## Written instruction A:
Answer these questions about the piece on New Mexico towns:
(i) What is the median age in Truth or Consequences?
(ii) Which mountain communities are within half an hour of Alamogordo?
(iii) What river is Truth or Consequences on?

## Source extract:
◇ ◇ ◇ ◇ ◇ ◇ ◇

Las Vegas felt like a place I "should" go to. Cold, snowy winters maybe. The Sangre de Cristo Mountains notwithstanding, not in love.

It all boils down to:

Truth or Consequences or Alamogordo.

Truth or Consequences (TC) has a bit of an attitude that I like. The people there seem to have been around the block a few times, lived perhaps a little too hard at times, but now doing OK. Central location that makes it really convenient to explore other parts of NM. Close to larger cities such as Albuquerque, Las Cruces and El Paso, TX. If I want to see what the hell is going on down in the borderlands, I can do that, too. 

Truth or Consequences, New Mexico

Love that it's right on the Rio Grande. Hot springs. Close to some recreation areas. The Spaceport is close, which is kind of cool.

Truth or Consequences, New Mexico

But the population is less than 7000 and the median age is 52.

Very hot summers.

Alamogordo also has hot summers, but it's within half an hour of mountain communities such as Ruidoso and Cloudcroft, with cooler air. It's right next to the immense Lincoln Forest. Close to White Sands Monument. Close to Las Cruces and El Paso.  About an hour closer than TC to mid-Missouri. A population of more than 30,000, with a median age of 37.

But it's more than three hours from Albuquerque and it's not as convenient to lots of NM destinations as TC is.

◇ ◇ ◇ ◇ ◇ ◇ ◇

[Collected data entries]

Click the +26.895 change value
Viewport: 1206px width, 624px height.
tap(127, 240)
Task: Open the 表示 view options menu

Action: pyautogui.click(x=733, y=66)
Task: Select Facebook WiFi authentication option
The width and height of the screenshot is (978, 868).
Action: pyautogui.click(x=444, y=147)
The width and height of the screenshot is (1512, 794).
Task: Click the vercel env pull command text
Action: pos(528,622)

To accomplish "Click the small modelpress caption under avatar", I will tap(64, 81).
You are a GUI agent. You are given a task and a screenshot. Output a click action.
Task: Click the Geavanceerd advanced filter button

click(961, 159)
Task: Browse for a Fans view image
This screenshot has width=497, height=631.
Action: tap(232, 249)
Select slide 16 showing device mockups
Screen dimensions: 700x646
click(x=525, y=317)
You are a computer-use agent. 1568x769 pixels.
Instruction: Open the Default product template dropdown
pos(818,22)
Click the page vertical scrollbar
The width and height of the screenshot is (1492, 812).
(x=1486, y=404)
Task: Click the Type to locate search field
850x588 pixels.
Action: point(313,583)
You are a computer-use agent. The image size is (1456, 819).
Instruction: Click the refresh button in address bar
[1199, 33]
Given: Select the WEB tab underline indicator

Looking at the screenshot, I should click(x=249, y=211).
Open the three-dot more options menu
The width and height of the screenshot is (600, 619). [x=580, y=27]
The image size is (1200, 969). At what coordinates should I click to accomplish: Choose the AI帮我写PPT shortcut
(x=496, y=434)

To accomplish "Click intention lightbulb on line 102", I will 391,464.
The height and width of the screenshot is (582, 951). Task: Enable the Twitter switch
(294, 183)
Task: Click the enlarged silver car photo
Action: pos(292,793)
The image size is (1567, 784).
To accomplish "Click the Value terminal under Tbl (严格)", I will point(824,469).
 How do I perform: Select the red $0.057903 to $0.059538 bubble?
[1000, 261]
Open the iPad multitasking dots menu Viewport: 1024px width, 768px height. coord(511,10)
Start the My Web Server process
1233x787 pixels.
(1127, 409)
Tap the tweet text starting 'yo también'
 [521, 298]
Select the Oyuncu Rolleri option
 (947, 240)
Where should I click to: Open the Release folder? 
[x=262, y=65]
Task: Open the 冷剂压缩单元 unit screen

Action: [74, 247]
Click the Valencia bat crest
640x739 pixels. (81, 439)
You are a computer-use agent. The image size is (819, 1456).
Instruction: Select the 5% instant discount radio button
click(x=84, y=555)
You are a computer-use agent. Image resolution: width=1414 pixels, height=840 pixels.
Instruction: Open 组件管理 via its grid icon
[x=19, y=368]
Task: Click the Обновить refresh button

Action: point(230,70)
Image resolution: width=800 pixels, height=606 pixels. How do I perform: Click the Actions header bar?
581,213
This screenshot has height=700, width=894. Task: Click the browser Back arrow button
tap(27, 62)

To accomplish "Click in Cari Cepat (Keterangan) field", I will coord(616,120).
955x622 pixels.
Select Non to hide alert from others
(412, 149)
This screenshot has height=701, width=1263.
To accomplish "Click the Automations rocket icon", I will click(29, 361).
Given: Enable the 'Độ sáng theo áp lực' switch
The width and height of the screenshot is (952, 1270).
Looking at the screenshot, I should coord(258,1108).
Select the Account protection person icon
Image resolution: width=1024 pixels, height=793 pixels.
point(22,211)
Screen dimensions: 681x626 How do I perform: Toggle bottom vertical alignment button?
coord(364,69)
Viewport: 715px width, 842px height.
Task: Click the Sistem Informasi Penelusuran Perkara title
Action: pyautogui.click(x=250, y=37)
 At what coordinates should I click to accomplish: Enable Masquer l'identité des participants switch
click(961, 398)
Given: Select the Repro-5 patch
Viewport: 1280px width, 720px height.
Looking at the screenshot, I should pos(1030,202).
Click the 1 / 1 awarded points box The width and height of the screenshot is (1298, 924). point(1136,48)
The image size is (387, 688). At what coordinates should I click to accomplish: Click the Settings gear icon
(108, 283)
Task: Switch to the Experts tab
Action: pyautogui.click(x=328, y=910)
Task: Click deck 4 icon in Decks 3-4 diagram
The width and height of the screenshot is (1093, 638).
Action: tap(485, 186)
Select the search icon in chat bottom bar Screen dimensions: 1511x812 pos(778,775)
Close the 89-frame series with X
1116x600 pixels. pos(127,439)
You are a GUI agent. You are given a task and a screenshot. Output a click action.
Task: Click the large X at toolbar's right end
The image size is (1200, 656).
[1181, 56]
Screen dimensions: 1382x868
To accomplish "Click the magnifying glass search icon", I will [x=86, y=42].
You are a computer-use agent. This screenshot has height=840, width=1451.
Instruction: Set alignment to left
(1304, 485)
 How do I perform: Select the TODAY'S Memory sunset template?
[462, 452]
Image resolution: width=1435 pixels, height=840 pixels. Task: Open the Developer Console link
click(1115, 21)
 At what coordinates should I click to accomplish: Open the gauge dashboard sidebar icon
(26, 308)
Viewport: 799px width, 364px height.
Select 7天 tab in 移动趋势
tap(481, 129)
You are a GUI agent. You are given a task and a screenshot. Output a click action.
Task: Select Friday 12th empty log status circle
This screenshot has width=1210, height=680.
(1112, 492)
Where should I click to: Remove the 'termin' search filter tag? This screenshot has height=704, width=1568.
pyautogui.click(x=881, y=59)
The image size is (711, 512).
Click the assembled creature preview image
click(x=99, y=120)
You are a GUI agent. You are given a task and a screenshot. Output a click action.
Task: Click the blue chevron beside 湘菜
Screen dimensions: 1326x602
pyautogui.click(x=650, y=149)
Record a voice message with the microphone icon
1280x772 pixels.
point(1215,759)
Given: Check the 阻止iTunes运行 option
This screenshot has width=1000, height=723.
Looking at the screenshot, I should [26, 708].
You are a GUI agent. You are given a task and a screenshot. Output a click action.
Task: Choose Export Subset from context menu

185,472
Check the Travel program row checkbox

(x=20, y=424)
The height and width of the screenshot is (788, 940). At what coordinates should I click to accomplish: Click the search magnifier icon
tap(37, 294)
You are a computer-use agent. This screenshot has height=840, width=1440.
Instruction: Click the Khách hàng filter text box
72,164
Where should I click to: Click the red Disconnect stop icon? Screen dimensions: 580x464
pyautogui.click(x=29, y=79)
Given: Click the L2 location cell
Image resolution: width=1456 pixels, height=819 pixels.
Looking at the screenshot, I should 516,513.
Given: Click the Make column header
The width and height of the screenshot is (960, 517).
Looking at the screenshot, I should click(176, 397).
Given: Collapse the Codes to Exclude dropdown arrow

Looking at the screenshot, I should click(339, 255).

◇ ◇ ◇ ◇ ◇ ◇ ◇

## Written instruction B:
Convert the collected data entries into a numbered list, from their first line through the line holding "I will 391,464.", both included, leaving out blank lines.

## Final answer A:
(i) 52
(ii) Ruidoso and Cloudcroft
(iii) The Rio Grande

## Final answer B:
1. Click the +26.895 change value
2. Viewport: 1206px width, 624px height.
3. tap(127, 240)
4. Task: Open the 表示 view options menu
5. Action: pyautogui.click(x=733, y=66)
6. Task: Select Facebook WiFi authentication option
7. The width and height of the screenshot is (978, 868).
8. Action: pyautogui.click(x=444, y=147)
9. The width and height of the screenshot is (1512, 794).
10. Task: Click the vercel env pull command text
11. Action: pos(528,622)
12. To accomplish "Click the small modelpress caption under avatar", I will tap(64, 81).
13. You are a GUI agent. You are given a task and a screenshot. Output a click action.
14. Task: Click the Geavanceerd advanced filter button
15. click(961, 159)
16. Task: Browse for a Fans view image
17. This screenshot has width=497, height=631.
18. Action: tap(232, 249)
19. Select slide 16 showing device mockups
20. Screen dimensions: 700x646
21. click(x=525, y=317)
22. You are a computer-use agent. 1568x769 pixels.
23. Instruction: Open the Default product template dropdown
24. pos(818,22)
25. Click the page vertical scrollbar
26. The width and height of the screenshot is (1492, 812).
27. (x=1486, y=404)
28. Task: Click the Type to locate search field
29. 850x588 pixels.
30. Action: point(313,583)
31. You are a computer-use agent. The image size is (1456, 819).
32. Instruction: Click the refresh button in address bar
33. [1199, 33]
34. Given: Select the WEB tab underline indicator
35. Looking at the screenshot, I should click(x=249, y=211).
36. Open the three-dot more options menu
37. The width and height of the screenshot is (600, 619). [x=580, y=27]
38. The image size is (1200, 969). At what coordinates should I click to accomplish: Choose the AI帮我写PPT shortcut
39. (x=496, y=434)
40. To accomplish "Click intention lightbulb on line 102", I will 391,464.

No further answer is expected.